Risk-sellers are unanimously agreed: equities are good at every valuation. The question the rest of us must always ask is: good for whom?
Shown here since 1900, valuations for S&P 500 stocks today have rarely been more expensive (less attractive) but for a few short months in 1999 and 1929.
Chart source Doug Short offers some perspective:
“The latest P/10 valuation is 27.0 at a -0.09% year-over-year inflation rate, which is below the sweet spot mentioned above.
And speaking of that 30 threshold for the P/E10, prior to the Tech Bubble, only two months in history had a ratio above 30: They were 31.5 and 32.6 in August and September of 1929, just before the Crash of 1929. Research estimates put the annual inflation rate during those two months at 1.17% and 0.00% (zero).

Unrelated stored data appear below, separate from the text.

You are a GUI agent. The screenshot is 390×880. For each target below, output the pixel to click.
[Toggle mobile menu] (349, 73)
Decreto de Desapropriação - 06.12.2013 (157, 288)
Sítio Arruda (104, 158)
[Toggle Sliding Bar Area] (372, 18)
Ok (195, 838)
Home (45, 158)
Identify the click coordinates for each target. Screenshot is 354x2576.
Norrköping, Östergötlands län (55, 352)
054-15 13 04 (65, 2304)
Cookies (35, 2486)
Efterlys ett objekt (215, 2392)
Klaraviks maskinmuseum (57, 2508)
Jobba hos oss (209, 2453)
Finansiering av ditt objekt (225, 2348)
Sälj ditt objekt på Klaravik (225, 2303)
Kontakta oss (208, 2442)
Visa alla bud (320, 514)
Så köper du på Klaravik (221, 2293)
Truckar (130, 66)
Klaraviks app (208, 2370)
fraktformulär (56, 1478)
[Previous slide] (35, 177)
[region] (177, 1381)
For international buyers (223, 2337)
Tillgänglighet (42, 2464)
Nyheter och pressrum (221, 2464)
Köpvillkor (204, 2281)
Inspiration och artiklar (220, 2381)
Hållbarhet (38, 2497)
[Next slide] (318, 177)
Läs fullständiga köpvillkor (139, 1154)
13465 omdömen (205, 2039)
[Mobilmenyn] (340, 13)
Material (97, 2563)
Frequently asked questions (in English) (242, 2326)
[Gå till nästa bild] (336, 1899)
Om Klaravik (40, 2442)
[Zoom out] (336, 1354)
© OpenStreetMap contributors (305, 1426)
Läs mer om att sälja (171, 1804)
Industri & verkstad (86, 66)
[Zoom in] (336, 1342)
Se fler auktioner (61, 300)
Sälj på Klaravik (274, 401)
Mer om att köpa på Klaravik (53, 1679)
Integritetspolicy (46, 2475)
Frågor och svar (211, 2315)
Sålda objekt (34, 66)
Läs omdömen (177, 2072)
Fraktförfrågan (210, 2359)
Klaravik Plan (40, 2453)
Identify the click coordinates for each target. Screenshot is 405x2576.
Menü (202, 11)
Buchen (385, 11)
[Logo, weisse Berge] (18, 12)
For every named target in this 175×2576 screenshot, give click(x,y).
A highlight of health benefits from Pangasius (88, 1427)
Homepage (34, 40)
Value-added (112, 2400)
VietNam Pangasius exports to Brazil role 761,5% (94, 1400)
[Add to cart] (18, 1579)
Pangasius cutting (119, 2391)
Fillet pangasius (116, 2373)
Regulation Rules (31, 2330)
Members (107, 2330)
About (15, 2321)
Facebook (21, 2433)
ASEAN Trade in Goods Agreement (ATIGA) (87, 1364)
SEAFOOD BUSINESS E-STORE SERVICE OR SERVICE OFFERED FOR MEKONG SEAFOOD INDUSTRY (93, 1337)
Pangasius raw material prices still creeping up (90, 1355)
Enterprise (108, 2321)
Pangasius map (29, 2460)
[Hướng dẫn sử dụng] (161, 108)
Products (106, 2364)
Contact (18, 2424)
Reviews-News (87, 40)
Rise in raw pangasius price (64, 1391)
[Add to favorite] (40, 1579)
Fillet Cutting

In the months following the Great Financial Crisis we have essentially been in “uncharted” territory. Never in history have we had 20+ P/E10 ratios with yields below 2.5%. As I type this, latest monthly average of daily closes on the 10-year yield is at 1.97%, which is not much higher than its all-time average of 1.53% in July 2012. The closest we ever came to this in US history was a seven-month period from October 1936 to April 1937. During that timeframe the 10-year yield averaged 2.67%. How did the market fare? The S&P Composite hit an interim high (based on monthly averages of daily closes) in February 1937. The index plunged 44.9% over the next 15 months.
If we look to the Dow daily closes during that period, the index hit an interim high on March 3, 1937 and fell 49.1% to an interim trough on March 31, 1938 — 13 months later.
Further, as we ponder the historical context of present valuations, let us not forget that some 50% of S&P earnings come from sales outside of the US–sales that are falling in value with each week that the US dollar moves higher….(And that’s not counting the crash in energy prices which as aforementioned is yet to be fully accounted for).
As I was explaining here in February 2008 (8:20 on the playbar), it’s not just a high numerator “price” that makes rich P/E ratios so dangerous to capital…try evaporating the “E” (earnings) denominator dramatically and then recheck the (greater fool) multiple paid.